Investigators from Queen Mary University of London found vitamin D consumption reduced Chronic Obstructive Pulmonary Disease (COPD) patient's moderate or severe exacerbations by up to 40%
Investigators from Queen Mary University of London found vitamin D consumption reduced Chronic Obstructive Pulmonary Disease (COPD) patient’s moderate or severe exacerbations by up to 40%
Though a previous trial explored the association between vitamin D and COPD symptoms, it only looked at patients with a severe form of the disease and included less participants, a Queen Mary University of London press release claimed.
For their study, investigators administered 6 oral doses of 3mg of vitamin D twice monthly (n=122) or an equivalent amount placebo (n=118) to 240 patients with moderate to severe COPD and observed them for flare-ups —symptoms that included coughing, formation of mucus, shortness of breath or chest tightness.

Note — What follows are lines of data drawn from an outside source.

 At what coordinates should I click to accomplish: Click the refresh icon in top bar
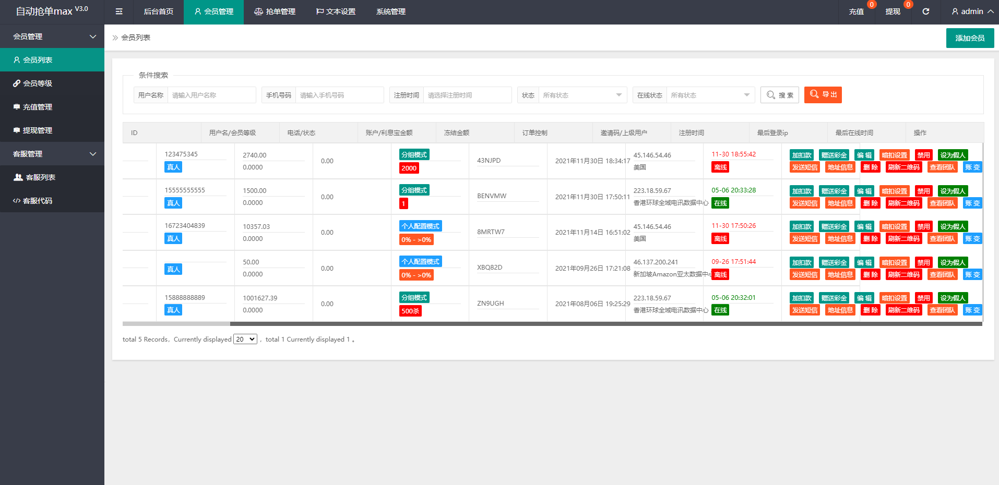[x=925, y=11]
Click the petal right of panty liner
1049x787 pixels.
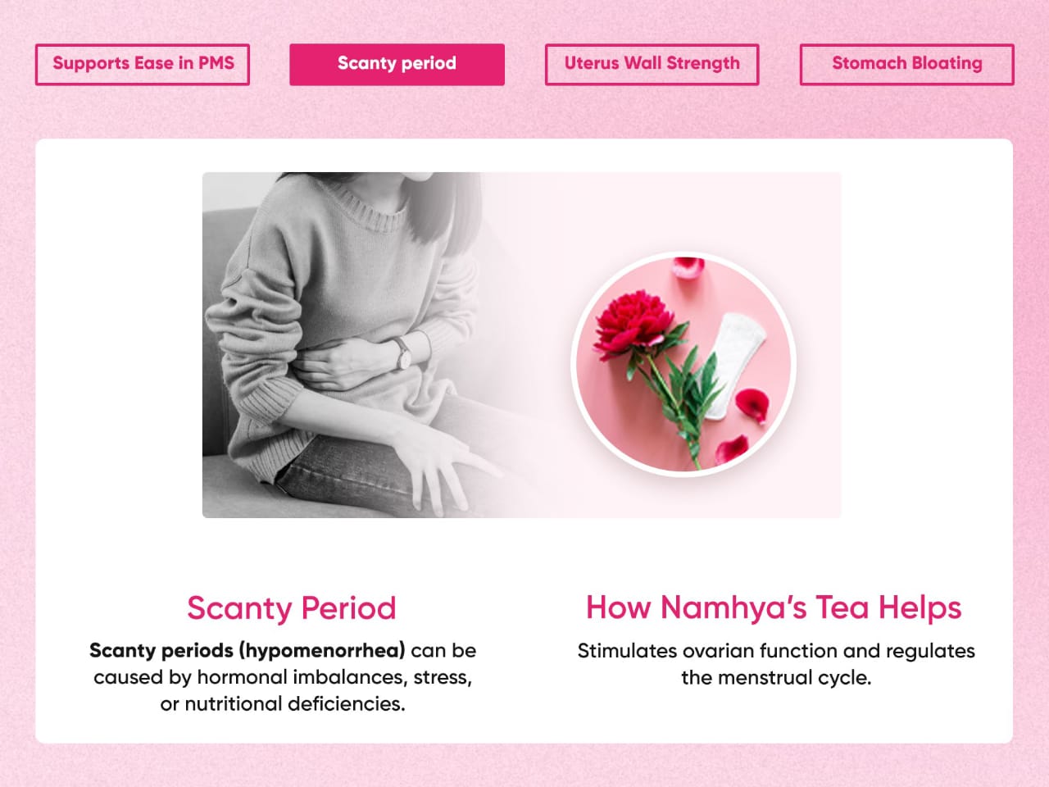752,406
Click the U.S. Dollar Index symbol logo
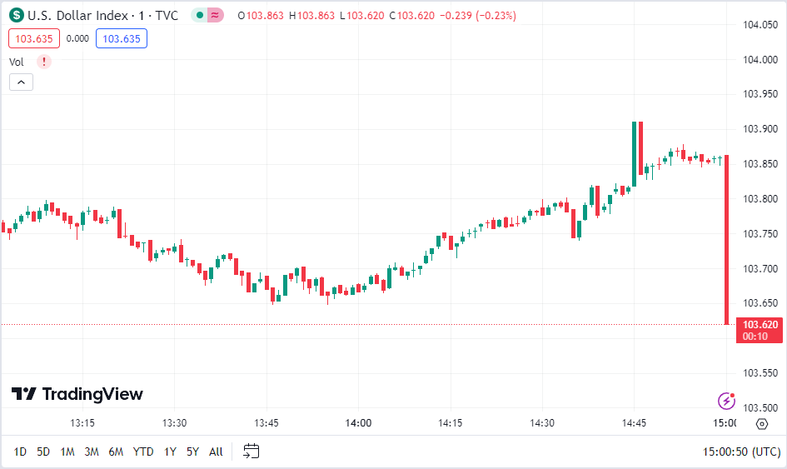The width and height of the screenshot is (787, 469). (x=17, y=16)
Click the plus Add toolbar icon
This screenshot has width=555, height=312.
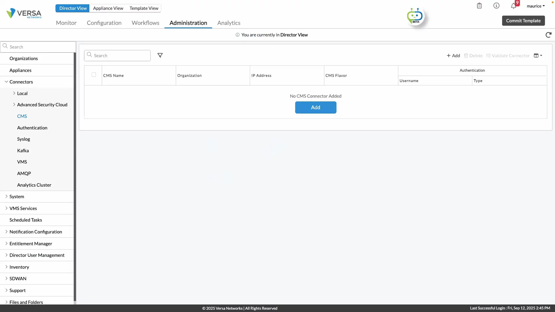tap(453, 55)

After a year of observation, the authors noted vitamin D considerably lowered COPD exacerbations, regardless of their vitamin D levels at the start of study. However, they also reported in Lancet Respiratory Medicine that vitamin D intake did not lower their risk of upper respiratory infection.
Adrian Martineau, the study’s lead author, commented, “Our findings suggest that patients with COPD should have their vitamin D status tested and should begin taking supplements if their levels are found to be low.”